Data items
• • • • • • •

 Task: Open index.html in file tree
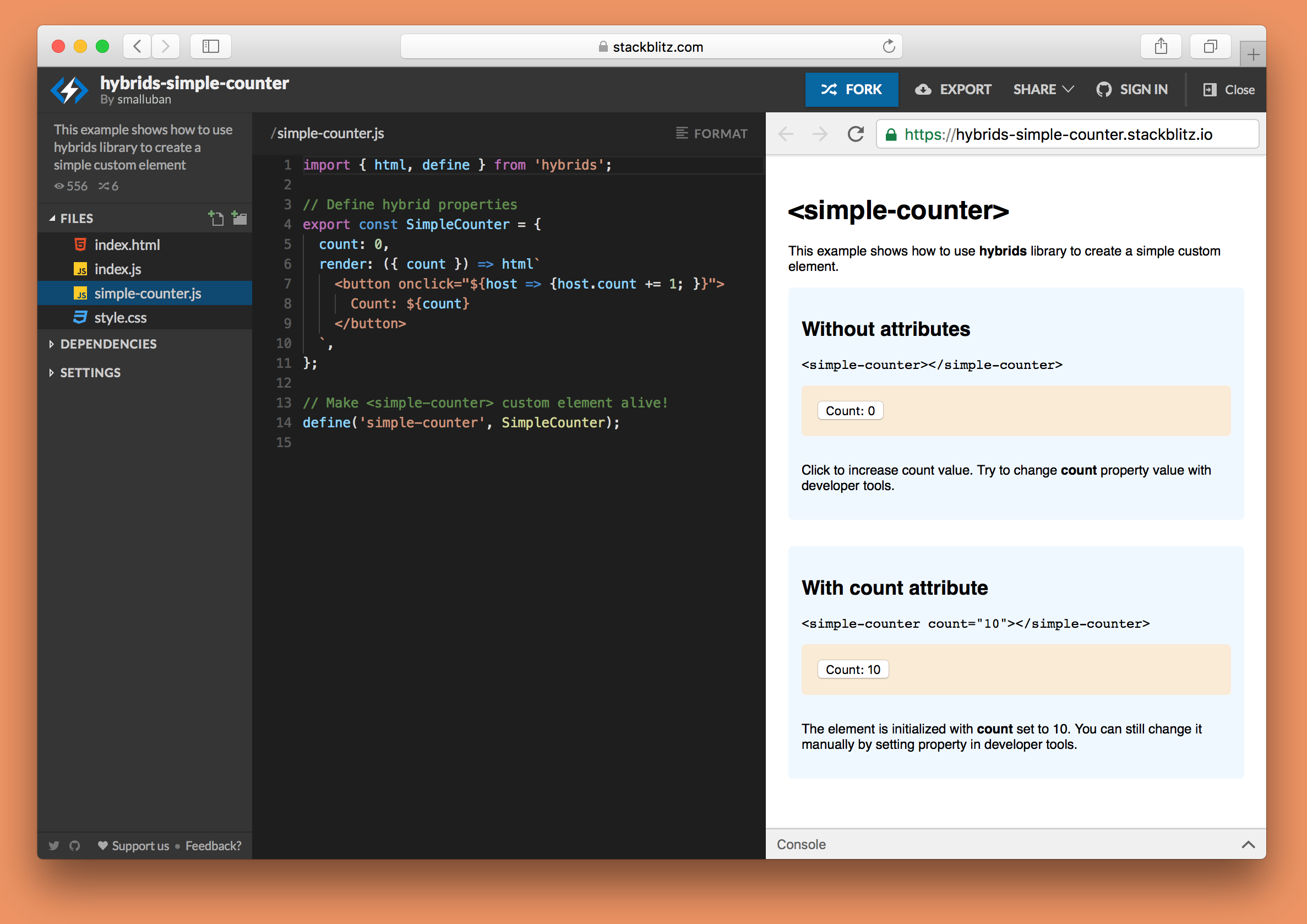(x=127, y=245)
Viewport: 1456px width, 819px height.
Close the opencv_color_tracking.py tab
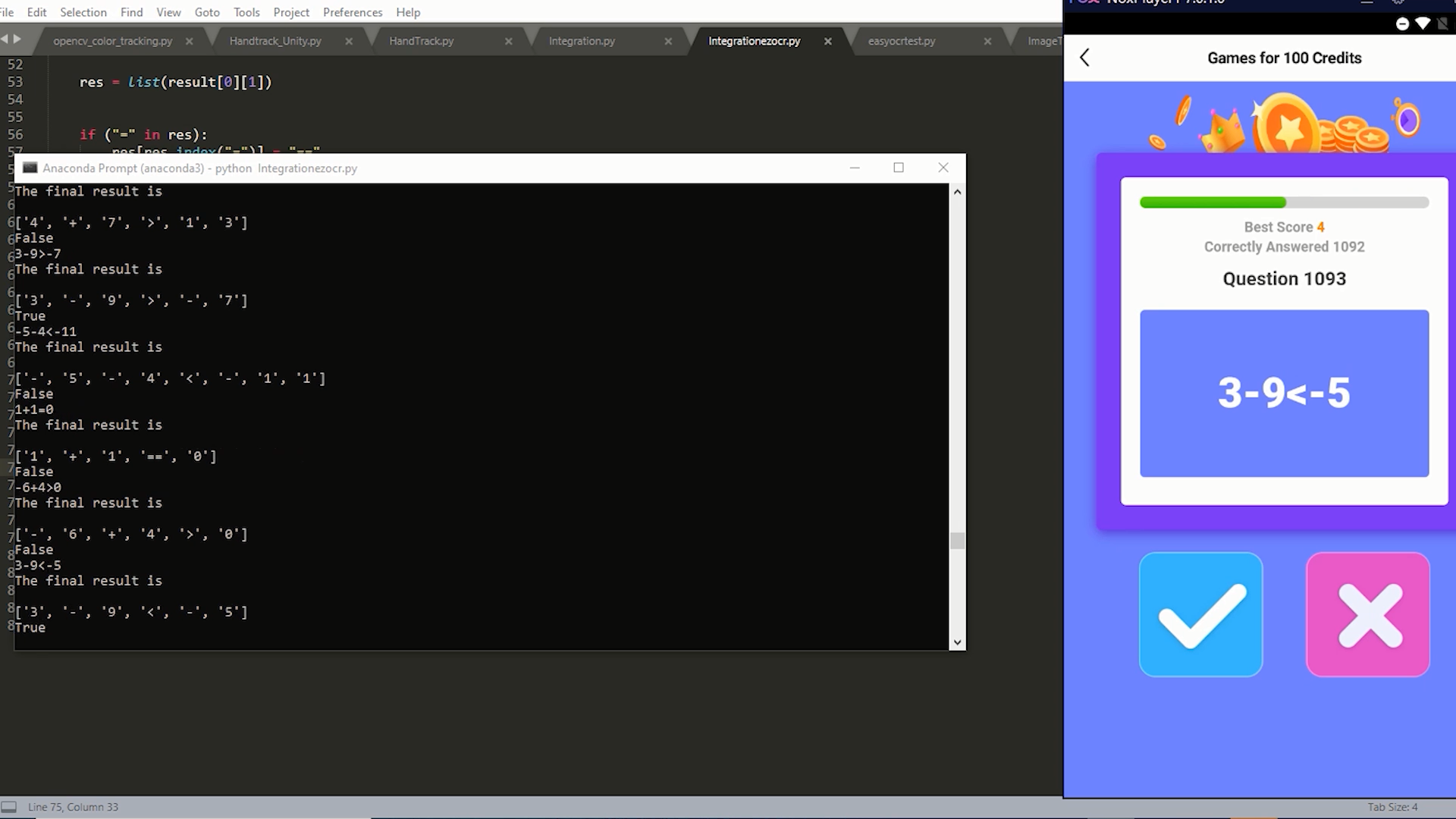[189, 41]
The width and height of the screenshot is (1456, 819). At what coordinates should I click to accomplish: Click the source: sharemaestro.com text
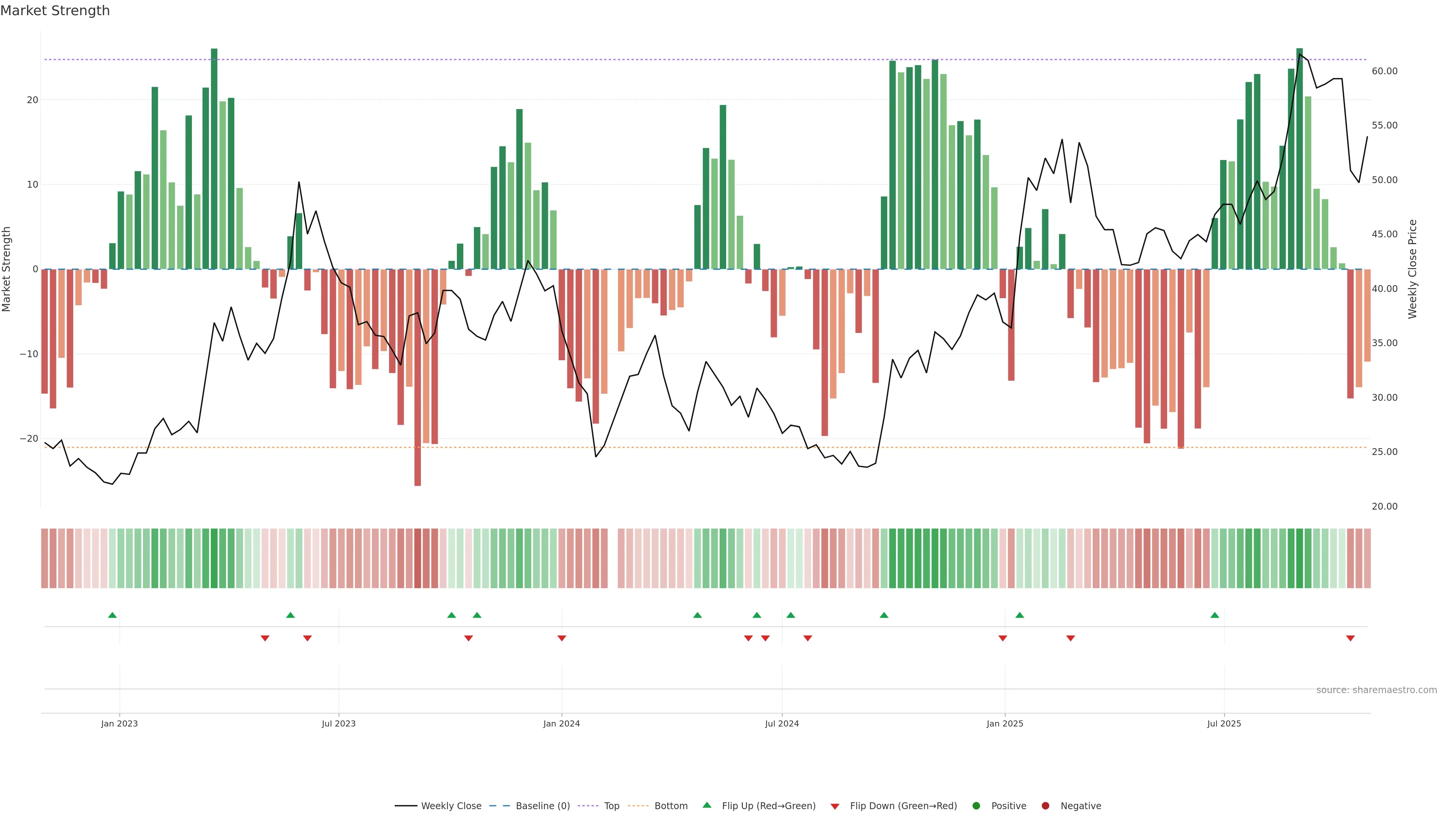(x=1376, y=690)
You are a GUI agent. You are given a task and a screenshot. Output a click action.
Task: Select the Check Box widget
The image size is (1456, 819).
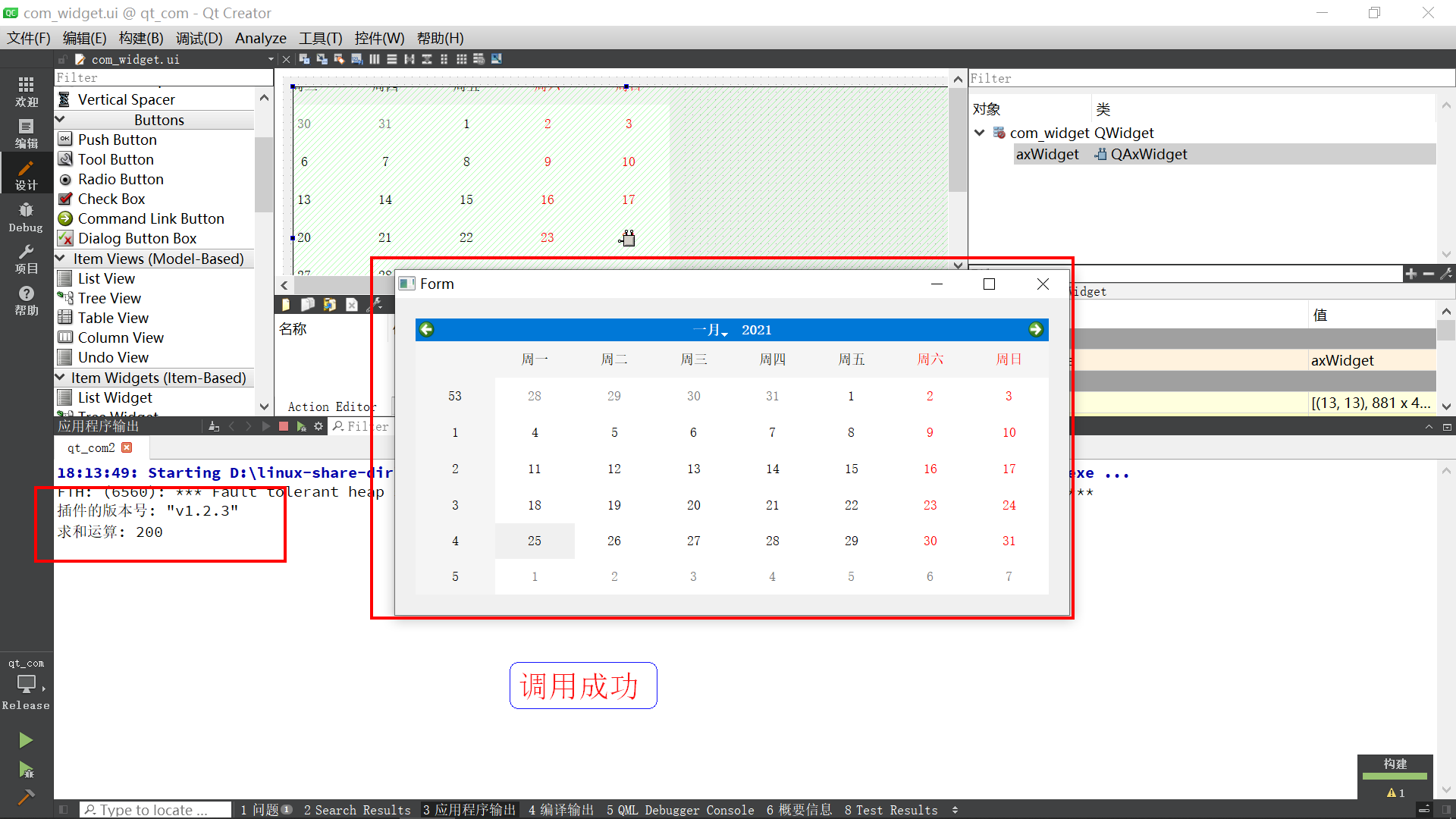point(111,199)
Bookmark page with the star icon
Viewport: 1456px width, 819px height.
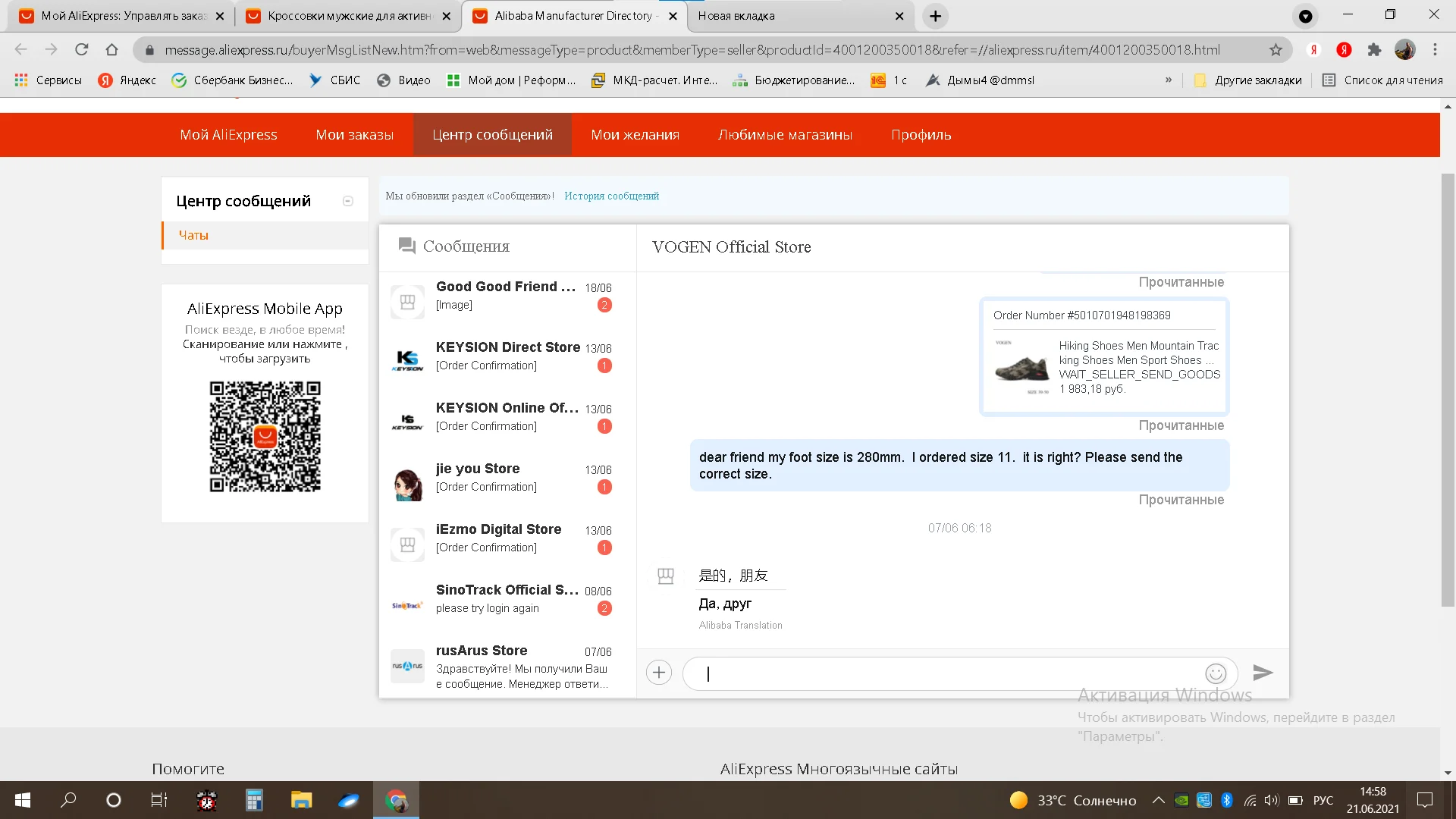(1276, 50)
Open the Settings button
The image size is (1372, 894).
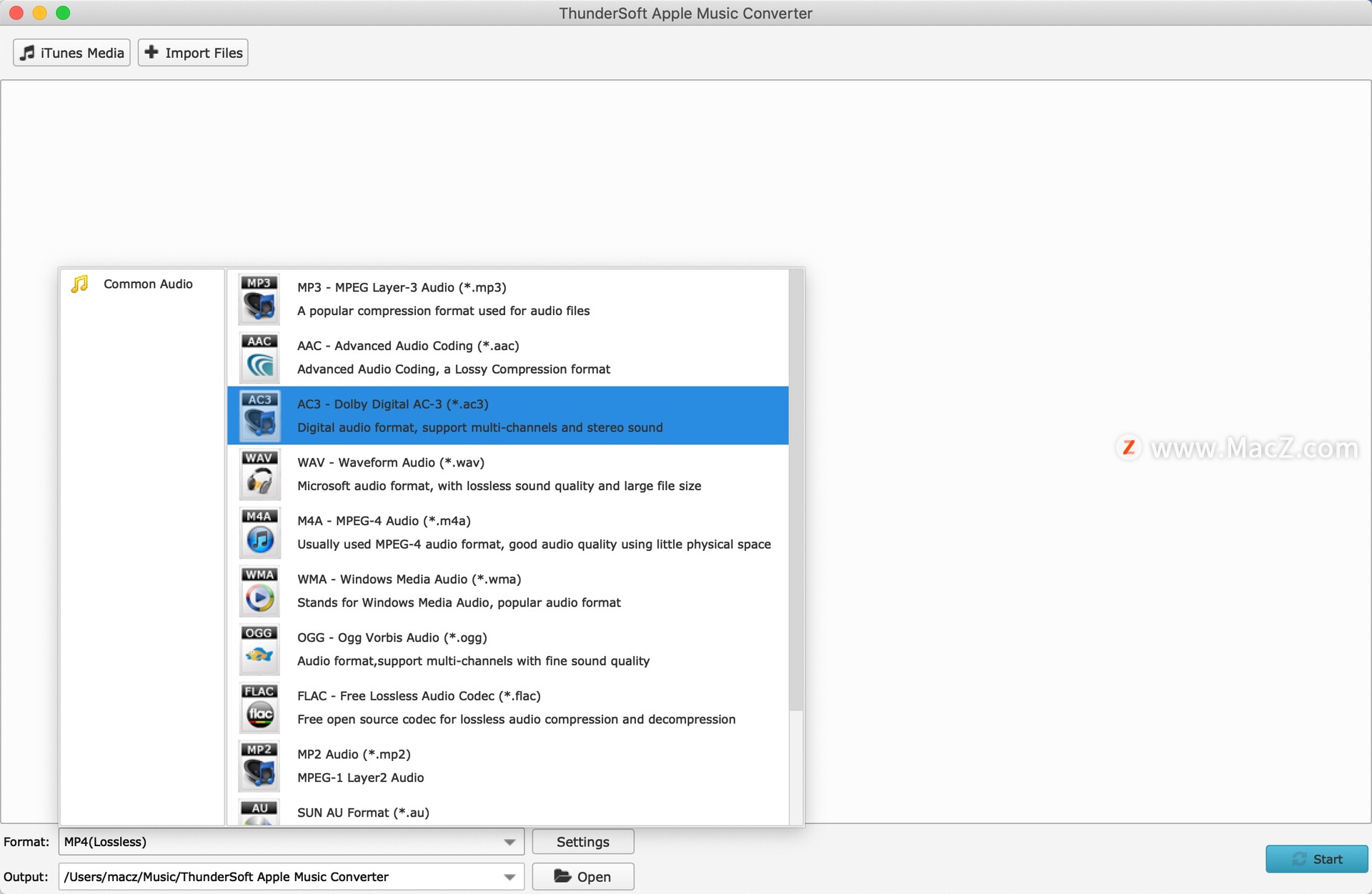pos(582,842)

• • • • • • •

▶ Instructions to follow
Give every entry again word for word; no images belong in the copy.

▶ Written response
 Task: Open index.html in file tree
(x=127, y=245)
Viewport: 1456px width, 819px height.
Close the opencv_color_tracking.py tab
[189, 41]
The width and height of the screenshot is (1456, 819). At what coordinates should I click to accomplish: Click the source: sharemaestro.com text
(x=1376, y=690)
You are a GUI agent. You are given a task and a screenshot. Output a click action.
Task: Select the Check Box widget
The image size is (1456, 819).
point(111,199)
Bookmark page with the star icon
Viewport: 1456px width, 819px height.
(1276, 50)
Open the Settings button
The image size is (1372, 894).
pos(582,842)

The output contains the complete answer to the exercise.